— Work instruction —
From the line that holds "574x358 pixels. How" down to the last line of the listing below, transcribe exactly and only those lines. Leave pictures out.

§ §

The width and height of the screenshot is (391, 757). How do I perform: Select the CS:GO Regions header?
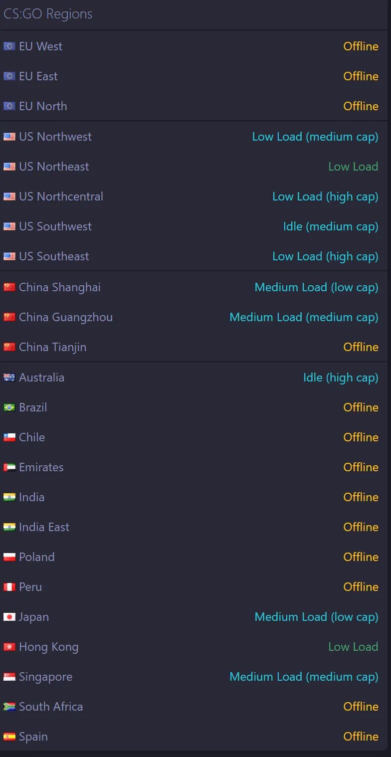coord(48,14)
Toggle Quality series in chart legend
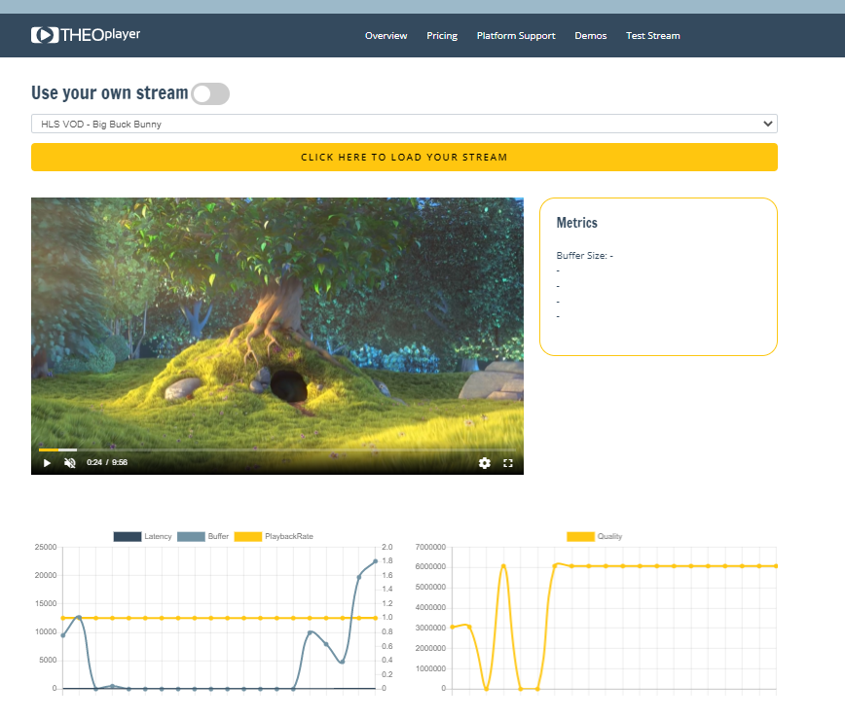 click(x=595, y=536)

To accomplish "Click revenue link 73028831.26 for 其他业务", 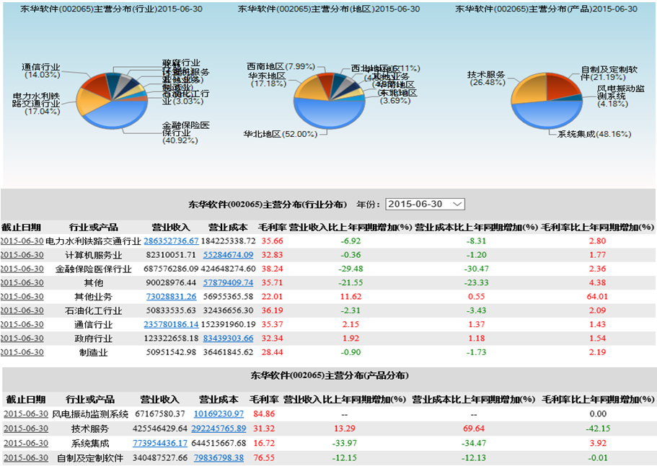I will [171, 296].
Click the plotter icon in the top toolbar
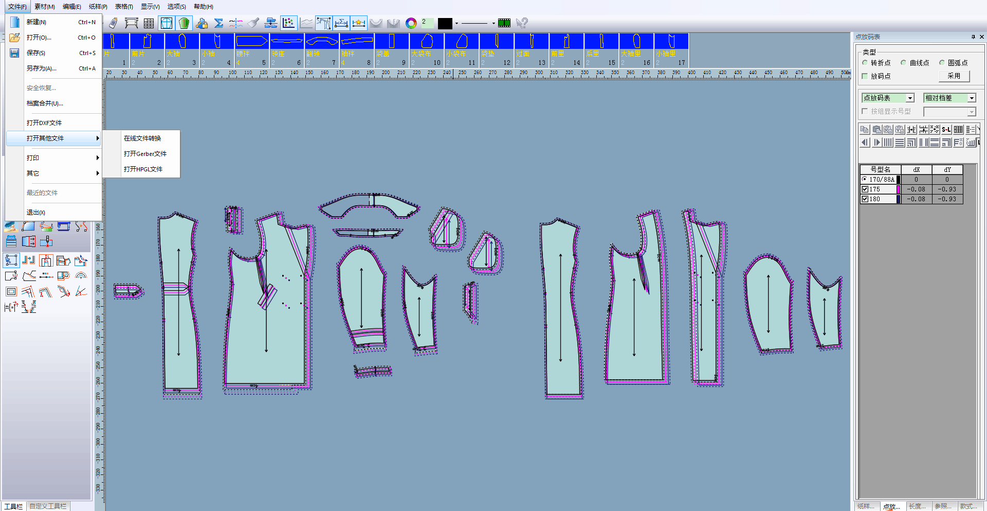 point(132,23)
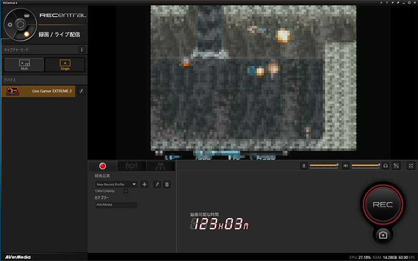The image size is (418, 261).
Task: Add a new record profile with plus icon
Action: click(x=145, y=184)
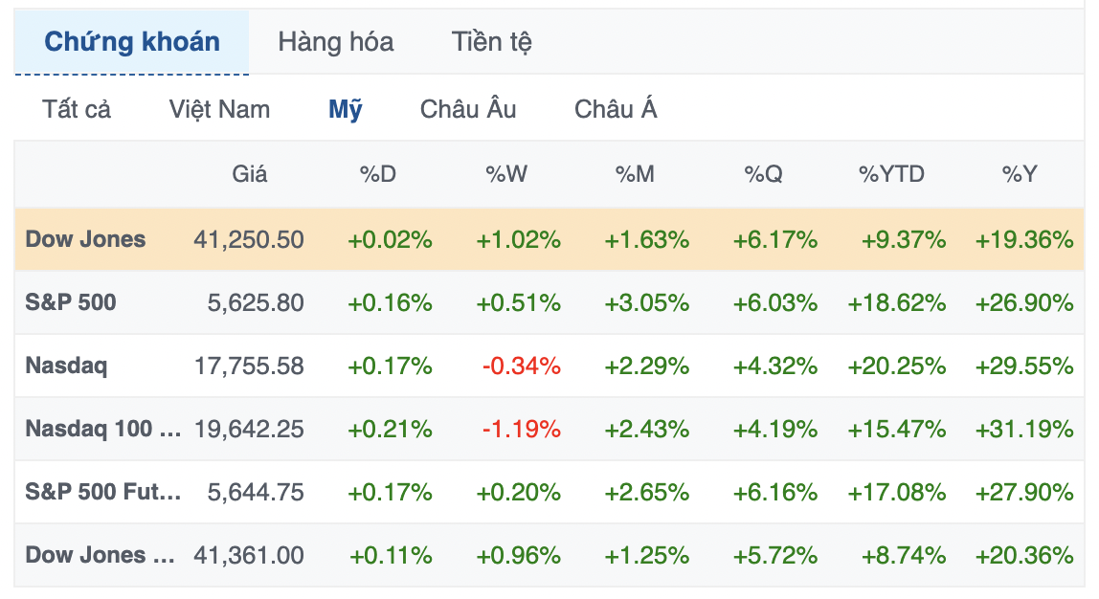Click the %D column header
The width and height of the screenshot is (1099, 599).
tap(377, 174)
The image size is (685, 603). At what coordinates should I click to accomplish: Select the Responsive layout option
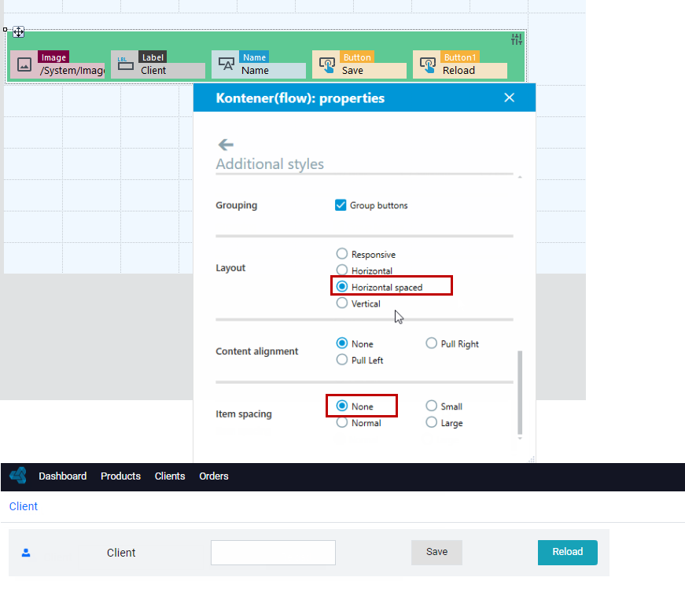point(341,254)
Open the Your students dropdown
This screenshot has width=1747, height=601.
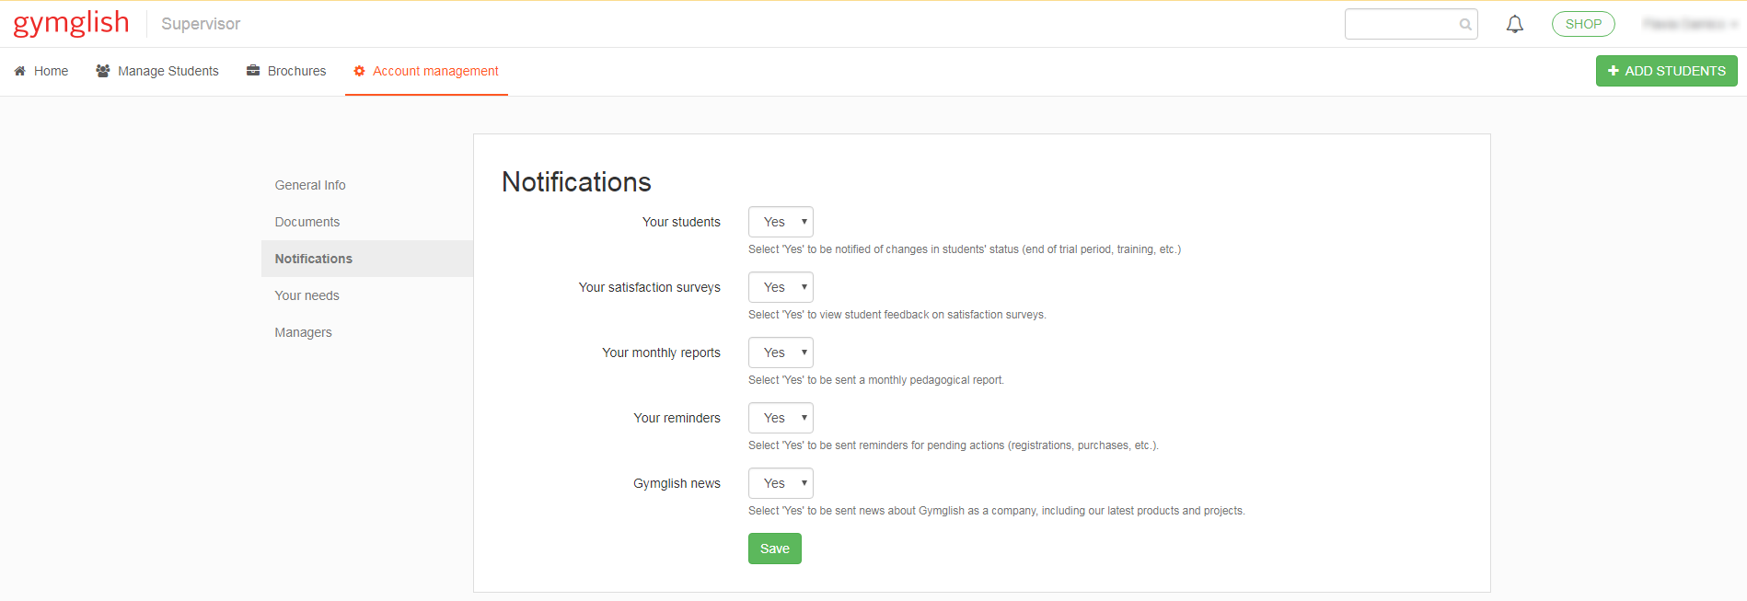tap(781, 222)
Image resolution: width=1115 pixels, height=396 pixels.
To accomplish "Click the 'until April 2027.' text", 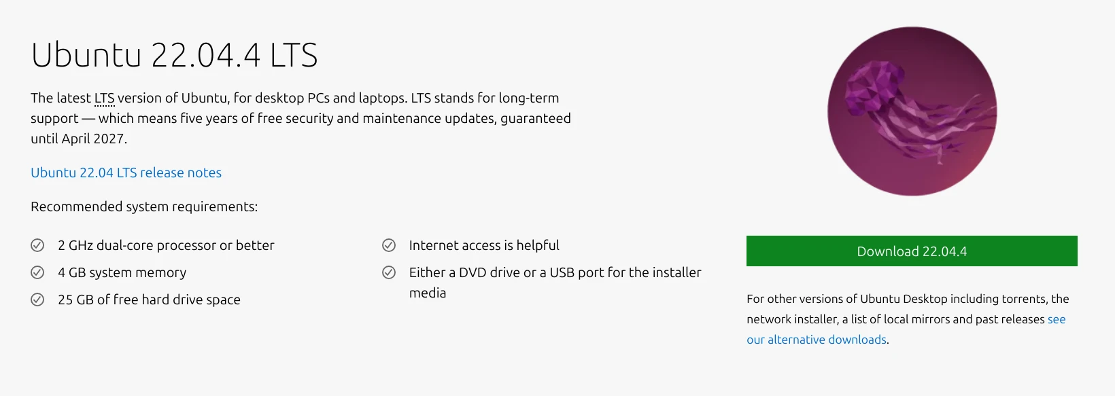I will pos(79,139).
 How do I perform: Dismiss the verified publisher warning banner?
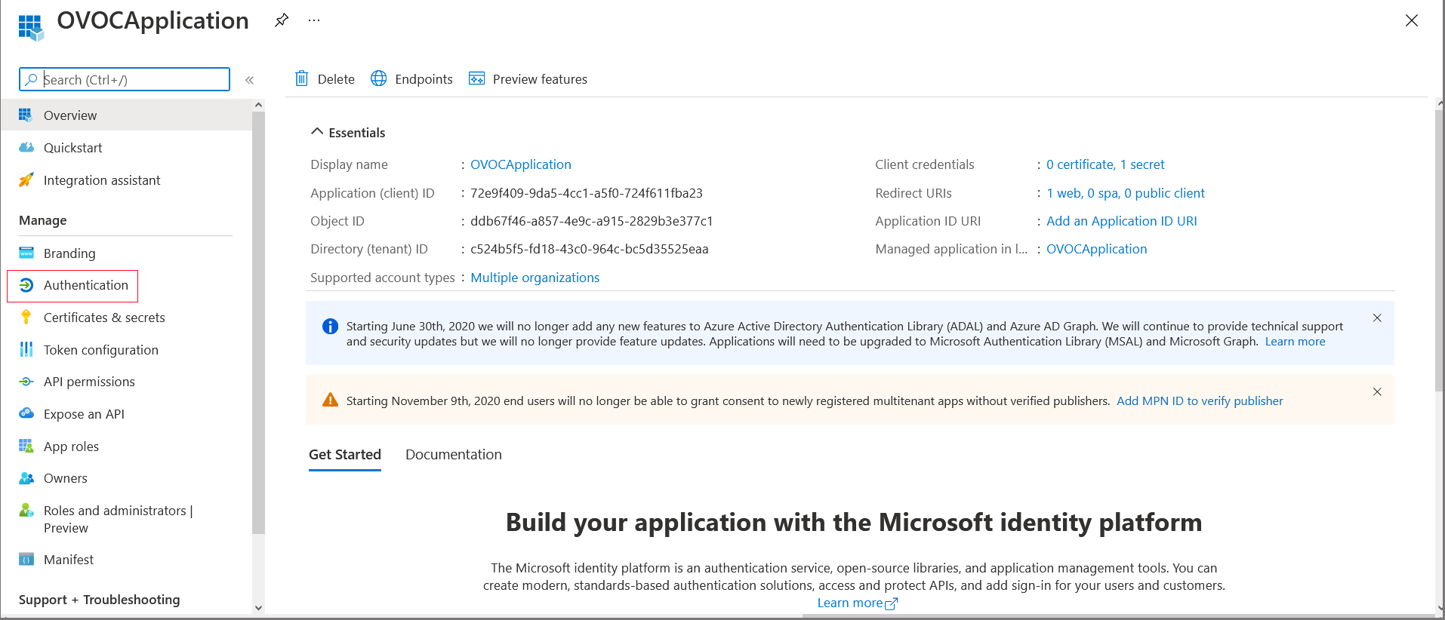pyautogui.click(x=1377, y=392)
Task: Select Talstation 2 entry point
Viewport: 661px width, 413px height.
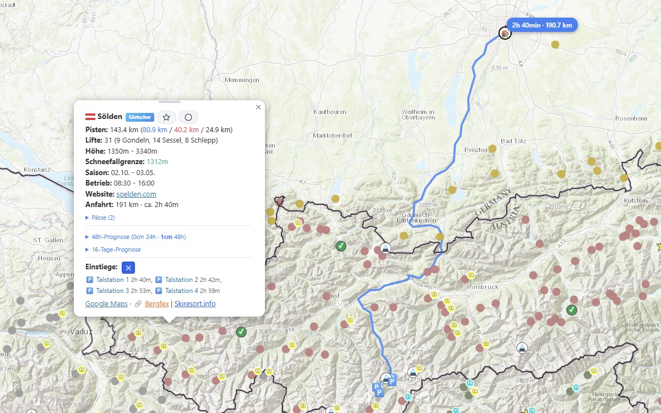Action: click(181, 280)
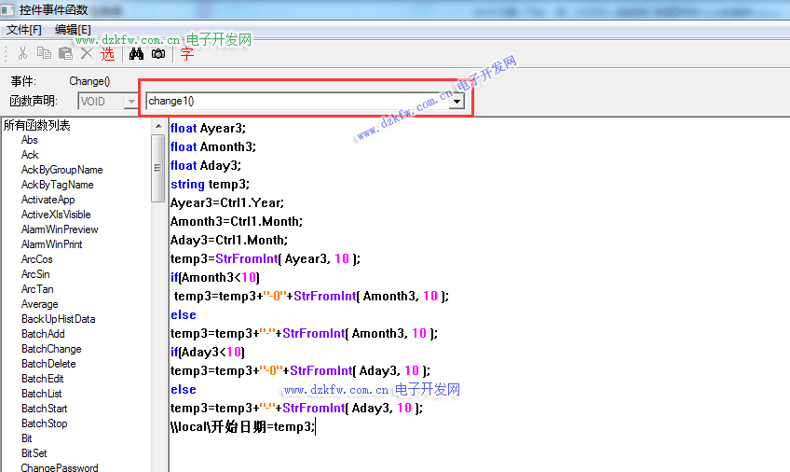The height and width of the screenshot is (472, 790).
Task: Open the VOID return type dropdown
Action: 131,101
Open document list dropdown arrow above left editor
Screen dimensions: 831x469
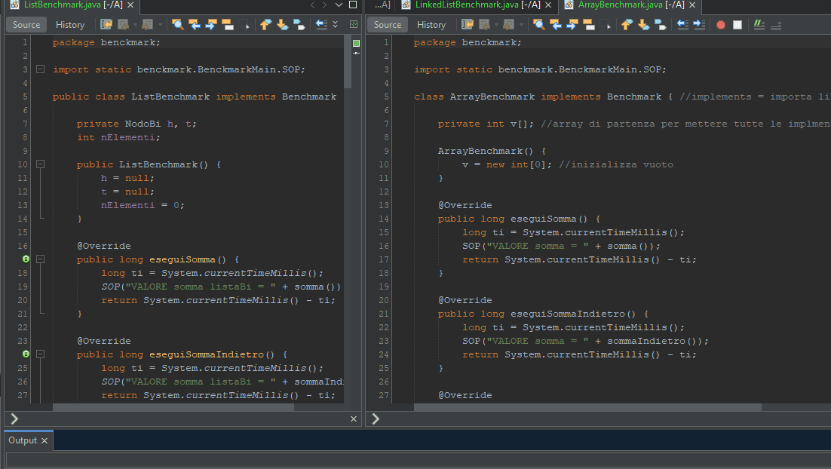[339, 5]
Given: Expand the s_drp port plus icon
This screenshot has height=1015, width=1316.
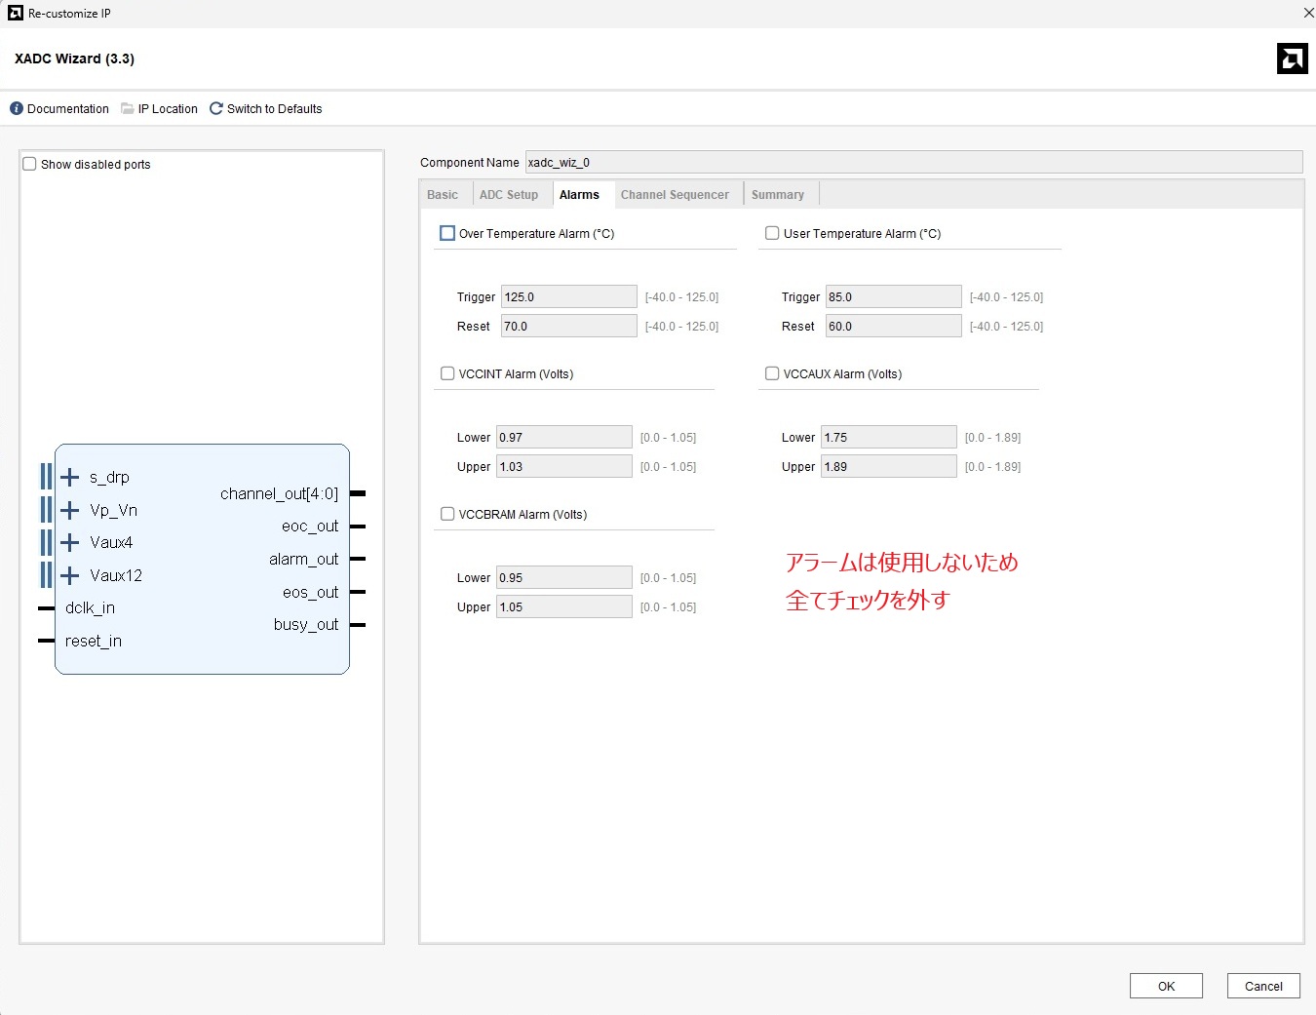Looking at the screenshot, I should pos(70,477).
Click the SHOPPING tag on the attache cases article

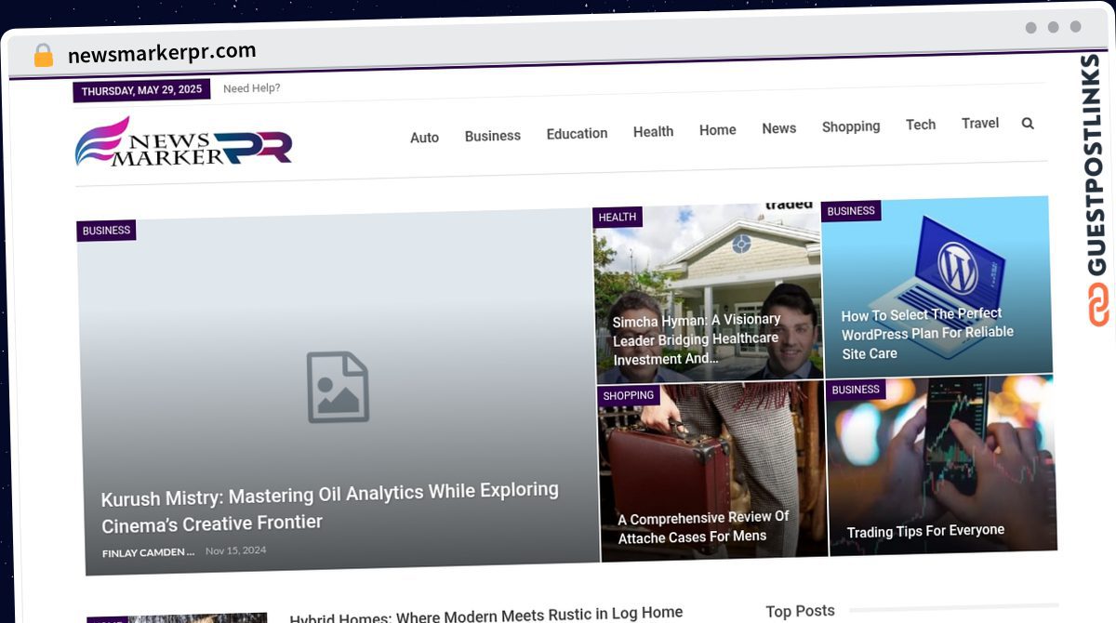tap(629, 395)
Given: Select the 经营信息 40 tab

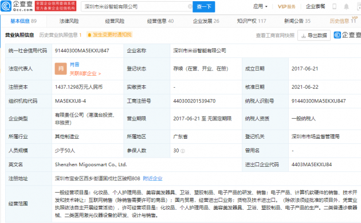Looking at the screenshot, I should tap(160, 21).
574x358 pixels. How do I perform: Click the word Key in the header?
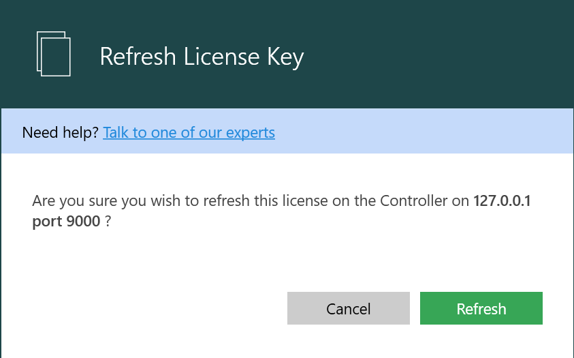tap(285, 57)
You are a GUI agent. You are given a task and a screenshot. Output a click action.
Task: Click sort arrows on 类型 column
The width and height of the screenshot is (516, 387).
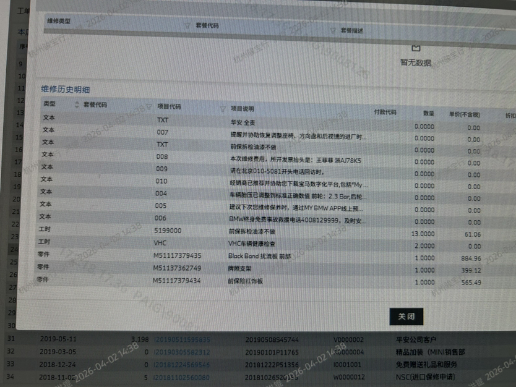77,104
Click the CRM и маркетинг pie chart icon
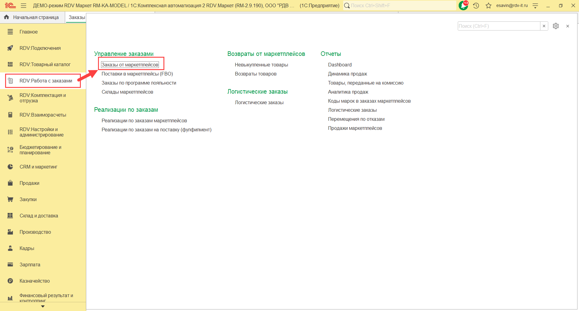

§ §

— Answer space —
574x358 pixels. How do I perform: Click the word Key in the header?
tap(285, 57)
You are a GUI agent. You are given a task and a screenshot. Output a click action.
Task: Click sort arrows on 类型 column
The width and height of the screenshot is (516, 387).
77,104
Click the CRM и маркетинг pie chart icon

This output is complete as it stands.